The highlight of the changes to me was a new concession stand on the field level in the left fielder corner called Keith’s Grill.  It features a Gold Glove burger which is described as having been created by Keith Hernandez.

“Exactly how Keith eats his burger; A 6 oz. Brooklyn Burger on a toasted sesame bun, w/ cheddar cheese, topped w/ lettuce, tomato, two dill pickles, raw onions mayo & extra ketchup on top, mustard spread on the bottom bun.  Burger served with house made kettle chips & Keith’s favorite candy; a Tootsie Roll Pop”

I didn’t try it; the line was too long and I figured I’d go back on a less crowded occasion, but it sounds yummy.  I heard that their was a new Pastrami on Rye sandwich somewhere, but I think I remember seeing that at the Kosher cart last year.


There was two new beers from Hometown Brewery.  A New York Lager and a light.  the NY Lager wasn’t bad, but didn’t seem like anything special.  They were available from a couple of different carts around the park. It seems like it might be contract-brewed by the Lion Brewery in Wilkes-Barre, PA.  Which is where the Yankees AAA team plays and is in Pennsylvania, so don’t be too excited by the NY name.


Two new menu items at Blue Smoke.  Chipotle wings are back after a 2010 absence (I learned in 2009 that eating wings in cold weather when your hands are chapped is a bad idea) and also a fried chicken sandwich.

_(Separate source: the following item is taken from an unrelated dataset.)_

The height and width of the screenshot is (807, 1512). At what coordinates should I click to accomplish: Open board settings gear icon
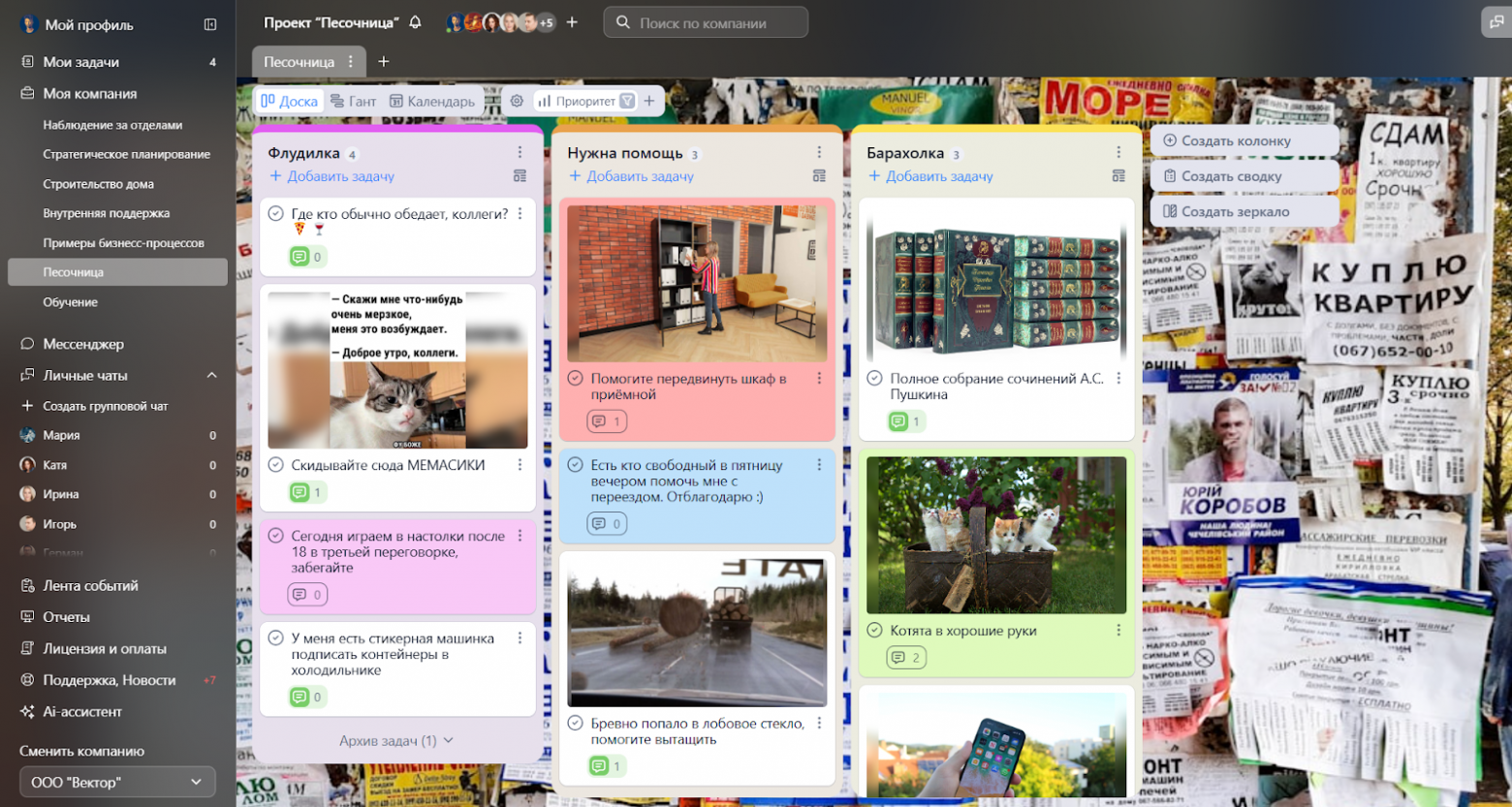pyautogui.click(x=517, y=101)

There’s an organic dark chocolate frozen yogurt bar at the Burgers and Fries concession from Stonyfield, and also a chipwich at the same place.


Box Frites has a sauce, rosemary ranch, which I think is a new choice.


There appears to be knishes available at more locations this year.


There are probably a couple of other changes that I missed, so be on the lookout!


As usual, plenty of advertising  turnover.